I am standing in the kitchen, up to my forearms in frothy, warm water, when I realise I am becoming my mother. The train that will take us to London, and by extension, Paris, is in one hour and twenty minutes. I am still wrapped in my blue dressing gown. Cupboards are thrown open behind me, ready to receive clean crockery. I am planning on cleaning the hob next. Then I will sweep the floor.
I don’t know what it is – this urge to clean when on the precipice of a journey. There have been many childhood holidays in the past where I have watched my mother doing the same thing. As my dad loads the car (always his job) my mother runs a sponge across kitchen surfaces. She dries plates with a kitchen towel. If asked what she is doing, she gives exactly the same answer that I give, all these years later. “It’s just nice to come back to a clean kitchen.”
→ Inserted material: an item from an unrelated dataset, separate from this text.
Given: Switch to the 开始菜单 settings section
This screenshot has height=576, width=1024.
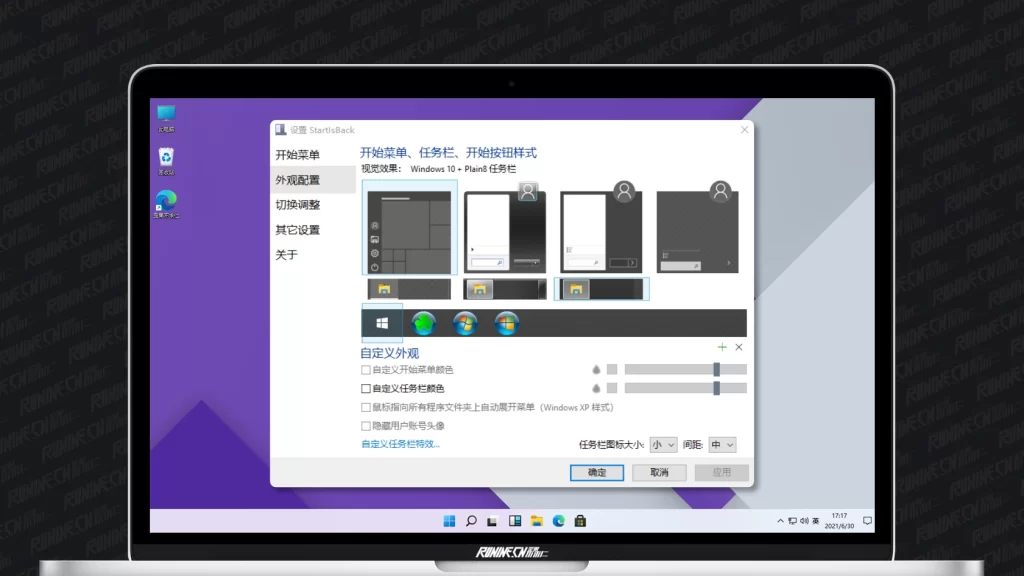Looking at the screenshot, I should click(298, 155).
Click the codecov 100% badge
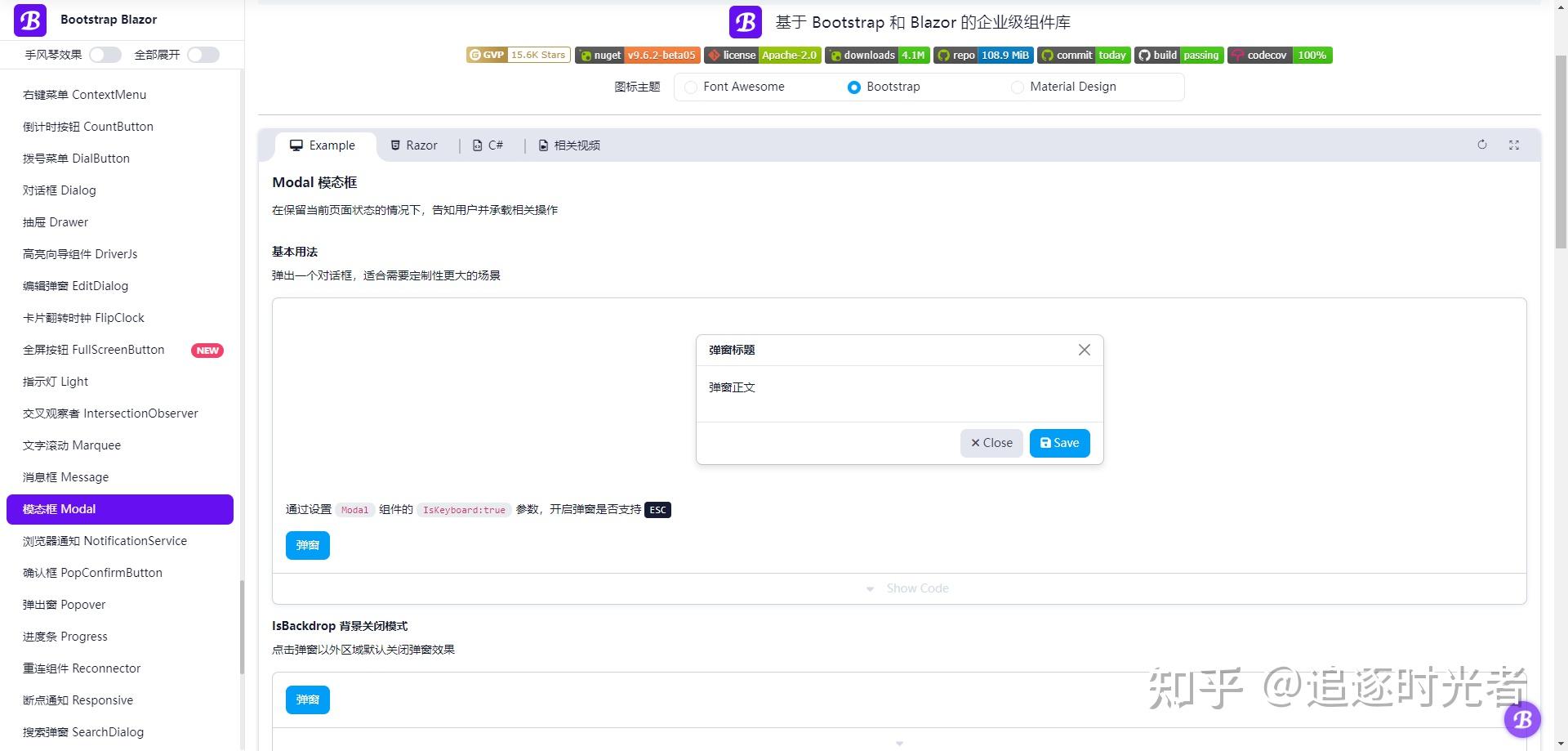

As I’m drying up plates from yesterday’s raclette, I reflect on inheritance and all these little quirks my parents have given me. My mother’s dry wit. My dad’s receding hairline. My mother’s knobbly knees. My dad’s loud bark of a laugh. I have never felt closer to my parents than I do in these moments of mimicry, in this moments of learnt behaviours. There is a kind of love there, spread through the genes, through the years spent together.
Of course, that doesn’t make cleaning the kitchen just before we leave for France a good idea. I still have other things to do. I haven’t packed enough t-shirts yet, or a wash-bag, there are Christmas cards not yet written or posted, I need to charge my phone, and I am still planning on having a shower and washing my hair between all that too.
But I chose this moment because I’ve also inherited anxiety. Partly from my parents, partly from the pressures of society. I have always found standing at the sink and washing up very soothing to my brain. I have a task, it has a fixed time limit, and I can see clearly how much left I have to do. I am in control. My lizard brain is satisfied. It does not think of all the things that could go wrong on the journey ahead.
I guess in the end, you have to take the good with the bad. And there is a lot more good than there is bad.
(I could do without the receding hairline though).